--- Extracted material Enclosed Below ---
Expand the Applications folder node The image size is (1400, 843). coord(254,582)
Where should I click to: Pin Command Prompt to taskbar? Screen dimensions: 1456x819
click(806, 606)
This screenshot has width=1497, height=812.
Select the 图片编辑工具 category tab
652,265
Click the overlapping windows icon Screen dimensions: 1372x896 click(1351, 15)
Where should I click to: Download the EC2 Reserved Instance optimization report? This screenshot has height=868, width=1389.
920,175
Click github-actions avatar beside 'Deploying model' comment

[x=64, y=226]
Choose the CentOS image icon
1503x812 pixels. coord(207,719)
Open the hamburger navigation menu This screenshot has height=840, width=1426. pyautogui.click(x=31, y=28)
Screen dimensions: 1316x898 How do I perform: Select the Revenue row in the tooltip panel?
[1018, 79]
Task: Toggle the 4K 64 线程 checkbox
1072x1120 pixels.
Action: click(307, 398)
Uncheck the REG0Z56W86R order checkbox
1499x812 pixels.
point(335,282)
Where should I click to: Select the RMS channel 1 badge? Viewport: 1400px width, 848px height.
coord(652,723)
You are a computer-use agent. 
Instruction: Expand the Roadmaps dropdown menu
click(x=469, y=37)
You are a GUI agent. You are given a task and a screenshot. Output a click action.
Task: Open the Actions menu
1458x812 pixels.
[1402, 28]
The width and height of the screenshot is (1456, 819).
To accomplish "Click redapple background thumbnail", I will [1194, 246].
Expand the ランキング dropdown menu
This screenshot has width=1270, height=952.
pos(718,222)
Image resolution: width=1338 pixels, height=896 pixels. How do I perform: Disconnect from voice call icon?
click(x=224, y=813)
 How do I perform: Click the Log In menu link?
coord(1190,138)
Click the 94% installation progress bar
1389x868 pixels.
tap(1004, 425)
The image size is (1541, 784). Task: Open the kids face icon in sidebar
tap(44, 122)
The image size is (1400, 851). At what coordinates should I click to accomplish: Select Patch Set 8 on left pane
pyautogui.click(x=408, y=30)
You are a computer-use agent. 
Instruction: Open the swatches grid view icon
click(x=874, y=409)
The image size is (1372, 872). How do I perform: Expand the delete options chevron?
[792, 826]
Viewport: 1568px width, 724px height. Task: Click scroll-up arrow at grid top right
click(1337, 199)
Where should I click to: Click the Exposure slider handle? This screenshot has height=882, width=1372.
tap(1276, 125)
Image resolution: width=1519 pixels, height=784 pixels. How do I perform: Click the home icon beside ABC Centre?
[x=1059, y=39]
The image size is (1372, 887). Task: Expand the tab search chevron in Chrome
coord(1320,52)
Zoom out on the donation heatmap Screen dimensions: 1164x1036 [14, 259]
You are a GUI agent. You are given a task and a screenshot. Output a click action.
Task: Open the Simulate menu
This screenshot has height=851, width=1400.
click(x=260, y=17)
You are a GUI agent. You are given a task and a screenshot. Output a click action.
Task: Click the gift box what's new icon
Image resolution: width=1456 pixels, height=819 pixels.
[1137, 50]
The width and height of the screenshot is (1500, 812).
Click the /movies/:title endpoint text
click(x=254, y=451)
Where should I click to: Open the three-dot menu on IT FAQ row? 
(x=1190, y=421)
--- End of Enclosed Extracted material ---
Go over the data above and copy every line that has the word "checkbox" in it.

> _Solution to the exercise_
Task: Toggle the 4K 64 线程 checkbox
Uncheck the REG0Z56W86R order checkbox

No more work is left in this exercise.